Gabriela
Gabriela, a film by Bruno Barretto, is a story about Brazilian lovers who represent the gender roles during a time when Brazil was transitioning from a more traditional and male-oriented society to a liberal and progressive nation. Throughout the story, there are events that portray the up-and-coming presence of liberalism in South America. Political and social change came and the nation resisted as much as possible. A quote from a report in Vida Policia on the new forms of leisure and liberties demonstrates the overall resistance to societal change: “Nowadays the traditional modesty of the Brazilian family is no longer preserved. With football, modern dances swinging to jazz bands, and movies without the treasure of censorship, the germ of dissolution has found an environment for its proliferation, and the family, the very foundation of society, and not been exempted from it’s terrible and prejudicial contagion.” (Caulfield 157) Gabriela portrayed the liberties of the maid “a coherent identity within the prostitute category”. During this time women fell into two categories: mothers and prostitutes. With the rise of liberalism, women fell into new categories with the help of education and new opportunity. Gabriela was definitely not the maternal type.
Gabriela is an uneducated woman living in an upper class world with a husband, Nacib, a protective bar-owner who resists social change and encourages marital violence in the case of adultery. He wanted Gabriela to conform to the ways of upper-class women of the time, to behave in a certain way and demonstrate a positive example for the family. In one scene, Gabriela fights with Nacib over how she would rather go to the circus than attend a lecture on poetry. Gabriela ends up appeasing Nacib by attending the lecture, and later sneaking out to go to the circus. “Inflammatory reports on new forms of leisure and new liberties allowed women reiterated the theme of the family/nation in danger” (Caulfield 157)

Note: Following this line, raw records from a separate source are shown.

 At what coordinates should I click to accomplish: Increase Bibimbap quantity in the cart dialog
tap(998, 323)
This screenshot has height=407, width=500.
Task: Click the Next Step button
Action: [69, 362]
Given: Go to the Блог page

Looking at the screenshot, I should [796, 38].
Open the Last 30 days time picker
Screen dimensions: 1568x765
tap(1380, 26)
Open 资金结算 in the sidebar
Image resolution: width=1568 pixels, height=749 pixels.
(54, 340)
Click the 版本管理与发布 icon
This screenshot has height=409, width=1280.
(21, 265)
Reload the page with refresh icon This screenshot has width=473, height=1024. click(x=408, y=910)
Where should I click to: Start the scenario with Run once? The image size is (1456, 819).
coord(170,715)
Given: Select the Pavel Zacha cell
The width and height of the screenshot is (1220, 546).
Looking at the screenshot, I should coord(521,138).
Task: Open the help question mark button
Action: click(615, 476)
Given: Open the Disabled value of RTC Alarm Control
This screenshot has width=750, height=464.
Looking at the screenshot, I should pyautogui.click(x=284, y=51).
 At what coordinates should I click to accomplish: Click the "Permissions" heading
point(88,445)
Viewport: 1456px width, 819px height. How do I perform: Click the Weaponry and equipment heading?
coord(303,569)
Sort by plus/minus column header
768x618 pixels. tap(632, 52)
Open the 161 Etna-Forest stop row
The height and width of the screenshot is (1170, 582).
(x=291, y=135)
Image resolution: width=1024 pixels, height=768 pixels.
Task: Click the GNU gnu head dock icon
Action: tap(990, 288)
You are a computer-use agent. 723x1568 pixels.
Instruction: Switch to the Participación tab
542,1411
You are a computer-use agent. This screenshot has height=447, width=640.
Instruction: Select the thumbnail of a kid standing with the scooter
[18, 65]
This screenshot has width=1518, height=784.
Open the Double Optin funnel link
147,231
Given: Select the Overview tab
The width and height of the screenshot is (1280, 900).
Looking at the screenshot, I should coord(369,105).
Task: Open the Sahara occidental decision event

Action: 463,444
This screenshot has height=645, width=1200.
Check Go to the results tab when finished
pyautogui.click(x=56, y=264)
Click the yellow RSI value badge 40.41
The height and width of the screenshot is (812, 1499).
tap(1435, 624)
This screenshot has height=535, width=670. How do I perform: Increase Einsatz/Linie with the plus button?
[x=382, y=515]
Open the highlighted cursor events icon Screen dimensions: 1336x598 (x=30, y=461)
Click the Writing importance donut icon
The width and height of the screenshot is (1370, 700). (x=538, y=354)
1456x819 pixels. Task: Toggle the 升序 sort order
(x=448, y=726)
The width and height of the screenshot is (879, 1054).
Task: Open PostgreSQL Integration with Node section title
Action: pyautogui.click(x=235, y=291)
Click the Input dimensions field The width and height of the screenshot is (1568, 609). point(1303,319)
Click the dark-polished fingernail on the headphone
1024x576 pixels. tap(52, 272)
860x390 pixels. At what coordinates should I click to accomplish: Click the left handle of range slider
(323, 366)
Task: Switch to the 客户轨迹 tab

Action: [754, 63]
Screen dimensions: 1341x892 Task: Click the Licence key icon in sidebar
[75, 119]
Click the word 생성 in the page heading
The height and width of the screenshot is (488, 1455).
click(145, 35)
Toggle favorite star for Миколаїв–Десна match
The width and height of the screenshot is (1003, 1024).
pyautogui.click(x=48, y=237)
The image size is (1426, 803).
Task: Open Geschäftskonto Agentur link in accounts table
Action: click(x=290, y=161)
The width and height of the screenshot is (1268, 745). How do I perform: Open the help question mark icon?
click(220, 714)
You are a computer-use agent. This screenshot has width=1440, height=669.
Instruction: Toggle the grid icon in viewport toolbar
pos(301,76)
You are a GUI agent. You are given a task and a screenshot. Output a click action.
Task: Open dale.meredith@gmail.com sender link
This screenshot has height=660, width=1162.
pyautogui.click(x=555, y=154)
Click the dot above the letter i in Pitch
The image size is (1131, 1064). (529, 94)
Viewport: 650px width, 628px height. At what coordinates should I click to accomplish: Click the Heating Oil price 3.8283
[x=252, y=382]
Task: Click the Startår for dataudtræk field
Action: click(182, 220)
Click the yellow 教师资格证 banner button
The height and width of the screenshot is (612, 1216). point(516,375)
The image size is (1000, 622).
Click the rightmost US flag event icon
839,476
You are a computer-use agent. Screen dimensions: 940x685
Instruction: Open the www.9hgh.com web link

Family and honor were considered most important to Nacib, who represents male resistance towards the rise of liberalism. However, after Nacib discovers Gabriela with a friend, he surprisingly acts less barbaric than expected. Social change was happening, and Nacib represents the public fear of breaking the traditional gender-roles and family structure. Crimes of Passion hit their peak when the fear of this was at its highest, “the perception that Brazil had been hit by an uncontrollable “epidemic” of crimes of passion was grounded not so much in any demonstrable reality as in projections of fear about the rapidity and uncertainties of change.” (Besse 657) Ironically, at the end of the film Nacib is reunited with his wife after annulling the marriage and losing his family and honor.